## Excerpt provided
■ ■ ■ ■

Accurate prediction of the clinical effects of compounds in preclinical development would considerably improve the efficiency of drug discovery and reduce costly late-stage failures. Writing in Nature Chemical Biology, Fliri and colleagues show that the side effects of known drugs can be linked to their effects in in vitro protein-inhibition assays, providing a potential strategy for predicting the clinical effects of novel compounds early in preclinical testing.

The current study builds on earlier work by the same group in which they analysed the in vitro interactions of 1,567 structurally diverse compounds with a panel of 92 proteins representative of the 'druggable' proteome. Compounds were screened at a single high concentration in ligand binding assays so that the percent inhibition values obtained provided an indication of the potential of each compound to interact not just with the proteins in the panel, but with those in the same family.

These percent inhibition values were then translated into biological activity spectra — biospectra — that express the probability of a particular compound inducing a certain pattern of protein-network perturbations. Comparison of the biospectra of different compounds showed that compounds with similar structures and pharmacological effects clustered together, and that biospectra of novel compounds could be predicted from their molecular structure.

■ ■ ■ ■

## Material provided
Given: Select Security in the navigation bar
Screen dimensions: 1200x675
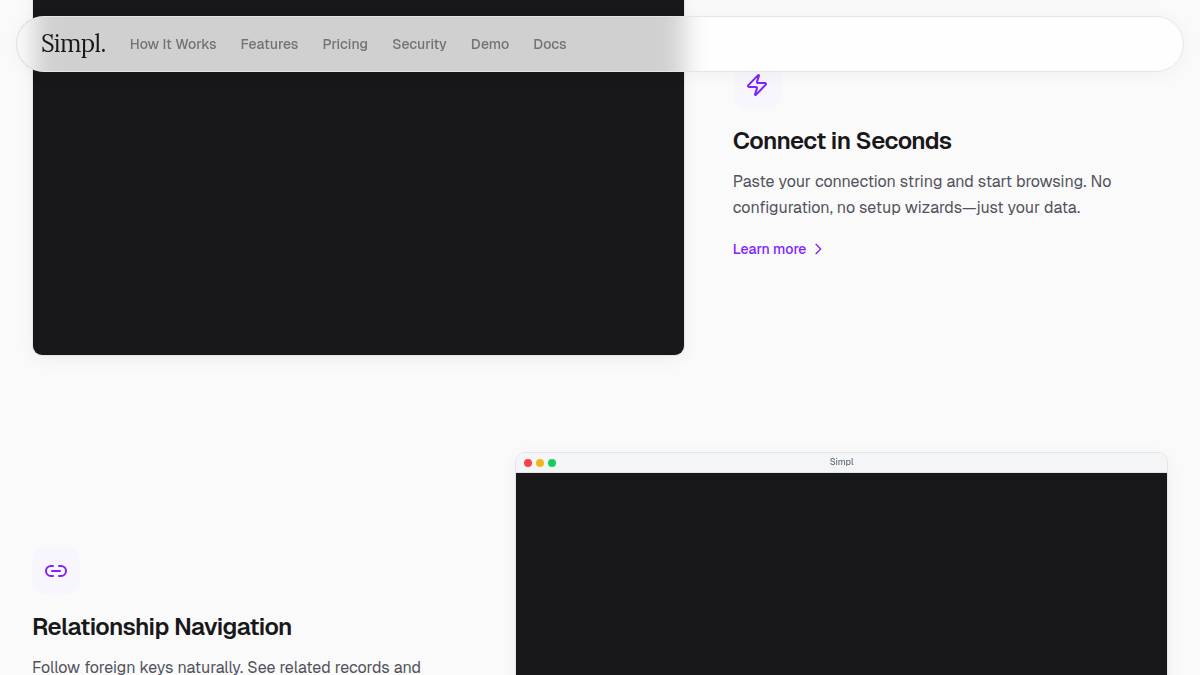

■ ■ ■ ■

## Required work
a – Reproduce, word for word, the portion of the passage on predicting drug side effects that begins with the words containing "Accurate prediction of" and ends with "in preclinical testing.".
b – Carry on writing the passage on predicting drug side effects from in vitro assays, beginning directly after its final sentence.

## Answers for each item
a –
Accurate prediction of the clinical effects of compounds in preclinical development would considerably improve the efficiency of drug discovery and reduce costly late-stage failures. Writing in Nature Chemical Biology, Fliri and colleagues show that the side effects of known drugs can be linked to their effects in in vitro protein-inhibition assays, providing a potential strategy for predicting the clinical effects of novel compounds early in preclinical testing.

b –
Encouraged by these results, the authors set out to investigate how predictive biospectra are of the clinical effects of drugs. First, using information from the labels of 1,045 drugs, the authors derived 'side-effect spectra' based on the classification of the drugs according to 591 types of side effect that they can show, such as nausea. Analysis of these spectra revealed that compounds with similar structures or protein-network perturbations clustered with each other.

Then, taking a subset of the drugs for which the data necessary to create biospectra were available, Fliri et al. demonstrated that there was a meaningful relationship between the way that drugs clustered according to their biospectra and the way that they clustered according to their side-effect spectra. So, this approach provides a mechanism for linking the molecular structure of compounds, their properties in simple biological assays and their clinical effects.

The key to improving the quality of predictions of the clinical effects of novel compounds from their structure and effects in in vitro assays will be to improve the amount and quality of data on known compounds used in the method. So, as the authors highlight, the potential to reduce the risk of failure in clinical development using this method could provide incentives to create public databases containing preclinical, clinical and safety information not just on marketed medicines but on those that fail in clinical trials.